There was very little that The Doctor had not done with a basketball in this championship series. Yet he managed to find new ways to astonish people. He was shooting baskets in Denver before Game 2, when ABA publicist Jim Bukata said someone had written that high school star Darrell Griffith and Thompson were the only two humans who could execute a midair 360-degree turn and slam dunk. The Doctor considered the question, checked the distance between himself and the basket, straightened his knee braces, took three steps, flew into the air, spun 360 degrees, dunked and turned to Bukata. "Make that three," he said.

Now The Doctor attacked a French fry. "I can get a rebound and go," he said. "I'll give it off or, if I want, I'll go all the way myself. Once I get into the lane it's history. I'm like a jazzman. When it's my turn to solo, I'm not about to play the same old riff.

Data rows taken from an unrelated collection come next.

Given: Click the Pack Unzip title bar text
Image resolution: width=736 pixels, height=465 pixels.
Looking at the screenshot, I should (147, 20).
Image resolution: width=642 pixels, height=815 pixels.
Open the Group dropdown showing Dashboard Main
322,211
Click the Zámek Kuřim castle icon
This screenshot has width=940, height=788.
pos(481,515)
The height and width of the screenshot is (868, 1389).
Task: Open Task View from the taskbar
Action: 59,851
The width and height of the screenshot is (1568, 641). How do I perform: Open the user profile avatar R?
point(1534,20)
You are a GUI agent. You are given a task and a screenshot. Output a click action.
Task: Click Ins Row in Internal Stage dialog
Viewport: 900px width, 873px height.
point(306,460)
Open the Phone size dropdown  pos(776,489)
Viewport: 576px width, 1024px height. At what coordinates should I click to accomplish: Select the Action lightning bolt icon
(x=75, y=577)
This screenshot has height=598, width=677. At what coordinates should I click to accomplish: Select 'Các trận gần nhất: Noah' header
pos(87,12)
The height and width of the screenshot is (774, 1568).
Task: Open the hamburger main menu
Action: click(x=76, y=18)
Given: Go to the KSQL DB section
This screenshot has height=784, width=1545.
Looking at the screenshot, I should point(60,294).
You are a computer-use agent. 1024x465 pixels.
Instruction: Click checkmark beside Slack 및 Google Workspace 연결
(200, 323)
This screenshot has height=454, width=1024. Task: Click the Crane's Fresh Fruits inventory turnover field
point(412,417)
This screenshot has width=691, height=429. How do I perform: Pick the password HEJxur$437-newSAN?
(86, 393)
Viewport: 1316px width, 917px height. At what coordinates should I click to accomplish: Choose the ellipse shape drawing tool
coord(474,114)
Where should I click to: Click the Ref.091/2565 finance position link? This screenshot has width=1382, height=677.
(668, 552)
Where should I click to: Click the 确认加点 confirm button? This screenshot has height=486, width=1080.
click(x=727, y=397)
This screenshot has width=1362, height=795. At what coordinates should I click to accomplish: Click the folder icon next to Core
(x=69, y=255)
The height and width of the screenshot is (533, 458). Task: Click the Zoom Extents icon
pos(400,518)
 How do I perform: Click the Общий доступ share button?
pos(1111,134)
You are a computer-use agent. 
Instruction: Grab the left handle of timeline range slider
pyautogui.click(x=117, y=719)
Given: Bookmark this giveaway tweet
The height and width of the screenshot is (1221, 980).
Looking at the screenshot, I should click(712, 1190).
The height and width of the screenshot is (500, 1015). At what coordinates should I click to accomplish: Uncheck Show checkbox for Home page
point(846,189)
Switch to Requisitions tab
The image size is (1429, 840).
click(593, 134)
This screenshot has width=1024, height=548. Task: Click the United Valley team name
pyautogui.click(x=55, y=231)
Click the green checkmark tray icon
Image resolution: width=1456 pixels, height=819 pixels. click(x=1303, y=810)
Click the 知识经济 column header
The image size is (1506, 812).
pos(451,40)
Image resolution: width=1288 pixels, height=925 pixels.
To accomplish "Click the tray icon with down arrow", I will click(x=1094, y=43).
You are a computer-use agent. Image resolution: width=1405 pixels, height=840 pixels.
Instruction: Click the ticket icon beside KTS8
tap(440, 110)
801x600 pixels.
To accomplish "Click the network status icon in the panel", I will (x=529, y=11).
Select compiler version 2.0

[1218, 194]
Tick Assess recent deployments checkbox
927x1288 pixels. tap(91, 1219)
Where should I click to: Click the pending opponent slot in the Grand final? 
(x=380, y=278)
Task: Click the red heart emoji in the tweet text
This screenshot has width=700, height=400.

"The ABA is like China in the '60s. We've got the bomb, and still the NBA is ignoring us. I think people want to see Julius Erving and David Thompson."

Finishing off the burger and dabbing at the ketchup on his bearded chin, Erving was still smiling, happy at the way the Nets were going, and defining his own success in odd-sounding terms. "I'm just the utility man," he said. "I do a little of everything. All right—sometimes I do a lot of everything."